Sea levels began to rise during the Jurassic, probably due to an increase in sea floor spreading. The formation of new crust beneath the surface displaced ocean waters by as much as 200 m more than today, which flooded coastal areas. Furthermore, Pangea began to rift into smaller divisions, bringing more land area in contact with the ocean by forming the Tethys Sea. Temperatures continued to increase and began to stabilize. Humidity also increased with the proximity of water, and deserts retreated.
The climate of the Cretaceous is less certain and more widely disputed. Due in part to higher levels of carbon dioxide in the atmosphere, the world temperature gradient from North to South became almost flat: temperatures were about the same across the planet. Average temperatures were also higher than today, about 10°C. In fact, by the middle Cretaceous, equatorial ocean waters, perhaps as warm as 20°C in the deep ocean, may have been too warm for sea life and land areas near the equator may have been deserts despite their proximity to water. The circulation of oxygen to the deep ocean may also have been disrupted. For this reason, large volumes of organic matter accumulated, because they were unable to decompose and were eventually deposited as "black shale."

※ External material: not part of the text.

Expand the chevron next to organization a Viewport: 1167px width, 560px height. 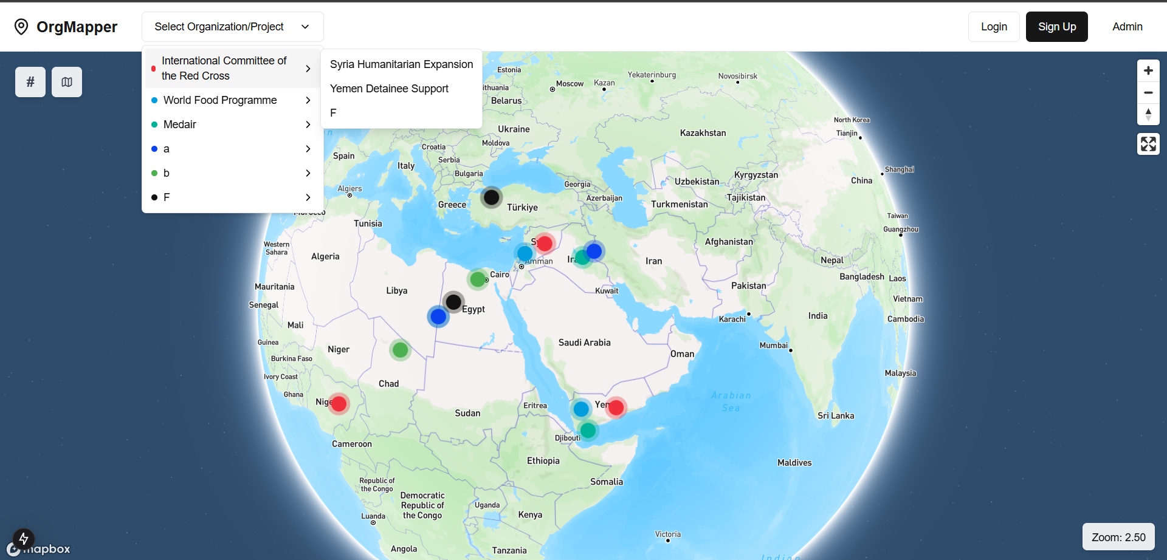point(308,149)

Not all of the data support these hypotheses, however. Even with the overall warmth, temperature fluctuations should have been sufficient for the presence of polar ice caps and glaciers, but there is no evidence of either. Quantitative models have also been unable to recreate the flatness of the Cretaceous temperature gradient.

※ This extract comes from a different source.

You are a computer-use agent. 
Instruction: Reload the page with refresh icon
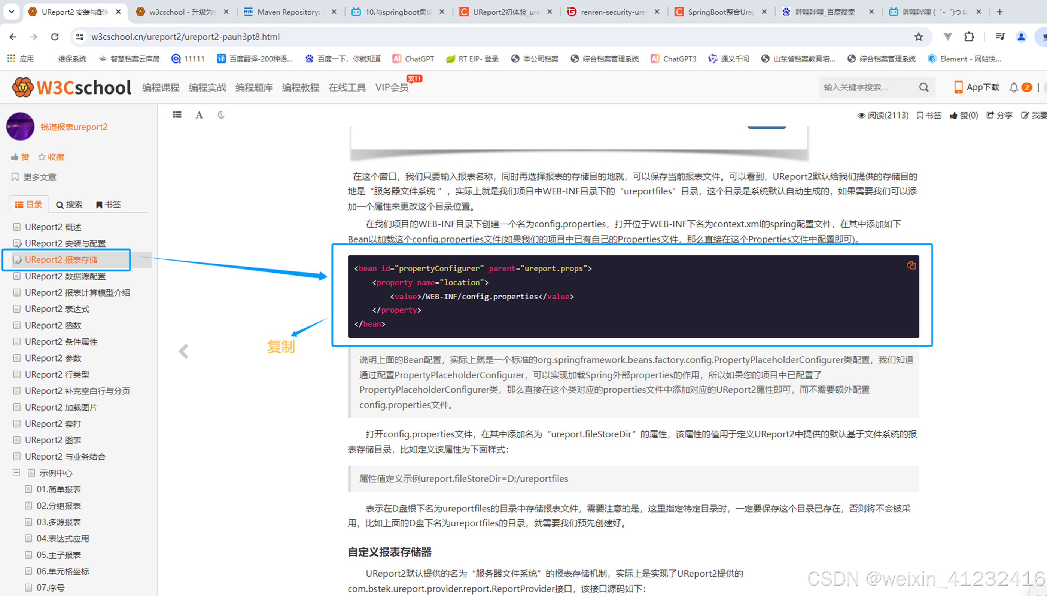[x=55, y=37]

The extinction of nearly all animal species at the end of the Permian period allowed for the radiation of many new lifeforms. In particular, the extinction of the large herbivorous and carnivorous dinocephalia (a group of early, mammal-like reptiles) left those ecological niches empty. Some were filled by the surviving cynodonts and dicynodonts, the latter of which subsequently became extinct. Animal life during the Mesozoic was dominated, however, by large archosaurian reptiles that appeared a few million years after the Permian extinction: Dinosaurs, pterosaurs, and aquatic reptiles such as ichthyosaurs, plesiosaurs, and mosasaurs.
The climatic changes of the late Jurassic and Cretaceous provided for further adaptive radiation. The Jurassic was the height of archosaur diversity, and the first birds and placental mammals also appeared. Angiosperms radiated sometime in the early Cretaceous, first in the tropics, but the even temperature gradient allowed them to spread toward the poles throughout the period. By the end of the Cretaceous, angiosperms dominated tree floras in many areas, although some evidence suggests that biomass was still dominated by cycad and ferns until after the KT extinction.
Some have argued that insects diversified along with angiosperms because insect anatomy, especially the mouth parts, seems particularly well-suited for flowering plants. However, all major insect mouth parts preceded angiosperms and insect diversification actually slowed when they arrived, so insect anatomy originally must have been suited for some other purpose.
As the temperatures in the seas increased, the larger animals of the early Mesozoic gradually began to disappear while smaller animals of all kinds, including lizards, snakes, and perhaps the ancestor mammals to primates, evolved. The K-T extinction exacerbated this trend. The large archosaurs (dinosaurs, etc.) became extinct, while birds and mammals thrived, as they do today.